#### Exercise goal
Entries follow. Give back exactly the lines starting at the one containing "Open ashleyc_95's profile avatar" and ending at the one containing "Task: Switch to column view mode", and no other lines.

(Pixel coordinate grounding data)
►

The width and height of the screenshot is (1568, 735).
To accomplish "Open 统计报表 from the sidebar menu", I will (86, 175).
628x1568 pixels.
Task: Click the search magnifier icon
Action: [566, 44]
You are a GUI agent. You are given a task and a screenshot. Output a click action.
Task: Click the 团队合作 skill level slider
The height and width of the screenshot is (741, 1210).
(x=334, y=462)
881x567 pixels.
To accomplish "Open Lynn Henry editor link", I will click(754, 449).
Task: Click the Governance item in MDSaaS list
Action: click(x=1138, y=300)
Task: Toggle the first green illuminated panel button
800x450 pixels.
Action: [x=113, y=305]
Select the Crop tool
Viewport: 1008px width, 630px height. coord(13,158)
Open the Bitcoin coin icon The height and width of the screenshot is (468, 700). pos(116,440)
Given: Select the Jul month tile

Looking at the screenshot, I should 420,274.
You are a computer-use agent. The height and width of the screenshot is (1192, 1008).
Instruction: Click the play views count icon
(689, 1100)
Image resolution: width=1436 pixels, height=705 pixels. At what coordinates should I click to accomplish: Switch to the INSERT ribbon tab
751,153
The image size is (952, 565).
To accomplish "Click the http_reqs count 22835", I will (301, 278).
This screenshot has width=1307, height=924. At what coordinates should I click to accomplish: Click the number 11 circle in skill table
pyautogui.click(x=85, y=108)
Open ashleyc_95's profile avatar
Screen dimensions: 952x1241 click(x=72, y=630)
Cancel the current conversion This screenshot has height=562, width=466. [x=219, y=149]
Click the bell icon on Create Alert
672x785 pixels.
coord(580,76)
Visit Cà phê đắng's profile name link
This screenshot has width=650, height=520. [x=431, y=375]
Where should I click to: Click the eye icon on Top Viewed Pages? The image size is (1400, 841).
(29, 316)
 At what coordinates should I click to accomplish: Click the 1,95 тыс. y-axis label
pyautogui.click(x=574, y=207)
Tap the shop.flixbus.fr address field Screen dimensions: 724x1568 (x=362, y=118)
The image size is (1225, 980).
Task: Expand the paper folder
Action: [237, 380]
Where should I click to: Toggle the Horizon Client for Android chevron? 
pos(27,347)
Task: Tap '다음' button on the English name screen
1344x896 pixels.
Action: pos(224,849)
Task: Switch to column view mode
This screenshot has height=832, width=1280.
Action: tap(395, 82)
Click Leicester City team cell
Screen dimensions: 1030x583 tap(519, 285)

◄

#### Reply to the task
Open ashleyc_95's profile avatar
Screen dimensions: 952x1241 click(x=72, y=630)
Cancel the current conversion This screenshot has height=562, width=466. [x=219, y=149]
Click the bell icon on Create Alert
672x785 pixels.
coord(580,76)
Visit Cà phê đắng's profile name link
This screenshot has width=650, height=520. [x=431, y=375]
Where should I click to: Click the eye icon on Top Viewed Pages? The image size is (1400, 841).
(29, 316)
 At what coordinates should I click to accomplish: Click the 1,95 тыс. y-axis label
pyautogui.click(x=574, y=207)
Tap the shop.flixbus.fr address field Screen dimensions: 724x1568 (x=362, y=118)
The image size is (1225, 980).
Task: Expand the paper folder
Action: [237, 380]
Where should I click to: Toggle the Horizon Client for Android chevron? 
pos(27,347)
Task: Tap '다음' button on the English name screen
1344x896 pixels.
Action: pos(224,849)
Task: Switch to column view mode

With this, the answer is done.